Path: utzoo!attcan!uunet!husc6!mailrus!csd4.milw.wisc.edu!indri!rhesus!bin
From: bin@primate.wisc.edu (Brain in Neutral)
Newsgroups: comp.text
Subject: How should uniqbib look for "near" duplicates?
Message-ID: <455@rhesus.primate.wisc.edu>
Date: 22 Dec 88 18:21:59 GMT
Organization: UW-Madison Primate Center
Lines: 24

A short while ago, I posted "uniqbib", a program for eliminating
duplicates from bibliographic databases in refer format.  My motivation
originally was too allow the results of several overlapping lookbib
queries to filter those references that were hits on more than one
query.  In such cases you know the entries will be identical.

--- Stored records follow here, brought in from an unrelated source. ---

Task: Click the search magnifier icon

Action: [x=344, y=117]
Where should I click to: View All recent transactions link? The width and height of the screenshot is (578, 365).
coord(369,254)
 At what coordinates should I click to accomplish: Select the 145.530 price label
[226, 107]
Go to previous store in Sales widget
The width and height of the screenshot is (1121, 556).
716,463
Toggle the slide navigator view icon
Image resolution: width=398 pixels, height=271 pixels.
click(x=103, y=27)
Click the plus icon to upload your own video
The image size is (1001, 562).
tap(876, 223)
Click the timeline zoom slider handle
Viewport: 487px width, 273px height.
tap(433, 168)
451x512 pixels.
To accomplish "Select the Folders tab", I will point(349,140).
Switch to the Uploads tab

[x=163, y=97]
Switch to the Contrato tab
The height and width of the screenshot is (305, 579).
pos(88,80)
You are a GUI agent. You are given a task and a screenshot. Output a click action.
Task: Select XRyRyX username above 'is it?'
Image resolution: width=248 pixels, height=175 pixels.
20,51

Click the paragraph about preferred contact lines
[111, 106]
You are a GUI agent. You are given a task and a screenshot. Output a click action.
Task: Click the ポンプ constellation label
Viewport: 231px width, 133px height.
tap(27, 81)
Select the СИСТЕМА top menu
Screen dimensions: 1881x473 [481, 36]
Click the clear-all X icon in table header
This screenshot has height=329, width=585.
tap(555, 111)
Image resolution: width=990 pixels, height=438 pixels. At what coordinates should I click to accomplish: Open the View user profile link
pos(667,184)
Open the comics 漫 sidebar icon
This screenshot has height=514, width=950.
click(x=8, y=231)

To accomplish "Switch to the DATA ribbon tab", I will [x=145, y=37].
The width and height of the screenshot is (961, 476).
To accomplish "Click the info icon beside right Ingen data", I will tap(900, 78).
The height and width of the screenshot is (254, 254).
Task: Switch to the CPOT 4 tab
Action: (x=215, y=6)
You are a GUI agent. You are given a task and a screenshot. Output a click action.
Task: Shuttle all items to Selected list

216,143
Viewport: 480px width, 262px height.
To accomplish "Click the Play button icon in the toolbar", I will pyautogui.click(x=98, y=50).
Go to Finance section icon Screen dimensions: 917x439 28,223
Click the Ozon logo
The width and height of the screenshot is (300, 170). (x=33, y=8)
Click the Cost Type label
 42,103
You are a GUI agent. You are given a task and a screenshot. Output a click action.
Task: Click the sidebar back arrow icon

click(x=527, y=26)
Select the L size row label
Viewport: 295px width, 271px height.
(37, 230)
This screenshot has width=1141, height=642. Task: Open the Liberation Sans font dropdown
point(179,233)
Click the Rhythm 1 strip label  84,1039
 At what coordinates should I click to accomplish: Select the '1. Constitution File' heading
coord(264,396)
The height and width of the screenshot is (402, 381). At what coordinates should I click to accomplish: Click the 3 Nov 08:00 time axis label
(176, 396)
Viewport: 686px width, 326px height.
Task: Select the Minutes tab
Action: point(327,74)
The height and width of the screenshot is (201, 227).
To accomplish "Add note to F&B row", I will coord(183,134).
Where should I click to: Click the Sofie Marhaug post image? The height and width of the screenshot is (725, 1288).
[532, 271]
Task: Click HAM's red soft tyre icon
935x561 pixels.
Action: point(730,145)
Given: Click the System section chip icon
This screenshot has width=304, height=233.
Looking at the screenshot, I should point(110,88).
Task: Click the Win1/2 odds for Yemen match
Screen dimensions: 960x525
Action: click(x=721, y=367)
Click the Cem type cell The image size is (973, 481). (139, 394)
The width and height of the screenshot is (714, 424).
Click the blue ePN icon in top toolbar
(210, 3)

I've been in correspondence now with several people who have expressed
an interest in looking for "near" duplicates, e.g., such as might arise
when entries are added to bibliographic databases by different people.
In this instance, entries may be "the same" to a human, but actually
slightly different - a journal title might be abbreviated by one person
and not the other.

Several strategies for finding near duplicates have been suggested to
me, and I've thought of several others.  I'm asking for comment from
the net on this issue.  Given two entries, how would you determine
whether they are the same.  (phrased another way, how you you estimate
the distance between two entries?)

I would prefer that responses be posted.  Thanks.

Paul DuBois
dubois@primate.wisc.edu	rhesus!dubois
bin@primate.wisc.edu	rhesus!bin